Records excerpted from a collection
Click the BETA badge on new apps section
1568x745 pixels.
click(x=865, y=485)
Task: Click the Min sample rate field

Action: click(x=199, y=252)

Exercise objective> Every entry must appear in the answer exactly as written.

Exercise answer>
Click the BETA badge on new apps section
1568x745 pixels.
click(x=865, y=485)
Task: Click the Min sample rate field

Action: click(x=199, y=252)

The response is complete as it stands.